• [WORK ITEM]: I would like every record printed again, exactly as shown.

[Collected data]
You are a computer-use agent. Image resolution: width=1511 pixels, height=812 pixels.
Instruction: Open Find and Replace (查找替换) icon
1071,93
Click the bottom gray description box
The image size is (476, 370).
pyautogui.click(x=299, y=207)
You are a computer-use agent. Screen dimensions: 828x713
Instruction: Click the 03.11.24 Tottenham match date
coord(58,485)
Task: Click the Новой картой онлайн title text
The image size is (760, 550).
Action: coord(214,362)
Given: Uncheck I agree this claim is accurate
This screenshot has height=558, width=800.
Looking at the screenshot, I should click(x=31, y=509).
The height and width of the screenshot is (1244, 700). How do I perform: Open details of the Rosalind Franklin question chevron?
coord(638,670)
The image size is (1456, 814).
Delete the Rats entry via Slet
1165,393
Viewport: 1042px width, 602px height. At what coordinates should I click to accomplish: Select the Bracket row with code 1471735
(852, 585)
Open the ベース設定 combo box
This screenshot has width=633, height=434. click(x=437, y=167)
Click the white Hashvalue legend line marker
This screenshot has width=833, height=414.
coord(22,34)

• [FINAL ANSWER]:
You are a computer-use agent. Image resolution: width=1511 pixels, height=812 pixels.
Instruction: Open Find and Replace (查找替换) icon
1071,93
Click the bottom gray description box
The image size is (476, 370).
pyautogui.click(x=299, y=207)
You are a computer-use agent. Screen dimensions: 828x713
Instruction: Click the 03.11.24 Tottenham match date
coord(58,485)
Task: Click the Новой картой онлайн title text
The image size is (760, 550).
Action: coord(214,362)
Given: Uncheck I agree this claim is accurate
This screenshot has height=558, width=800.
Looking at the screenshot, I should click(x=31, y=509).
The height and width of the screenshot is (1244, 700). How do I perform: Open details of the Rosalind Franklin question chevron?
coord(638,670)
The image size is (1456, 814).
Delete the Rats entry via Slet
1165,393
Viewport: 1042px width, 602px height. At what coordinates should I click to accomplish: Select the Bracket row with code 1471735
(852, 585)
Open the ベース設定 combo box
This screenshot has width=633, height=434. click(x=437, y=167)
Click the white Hashvalue legend line marker
This screenshot has width=833, height=414.
coord(22,34)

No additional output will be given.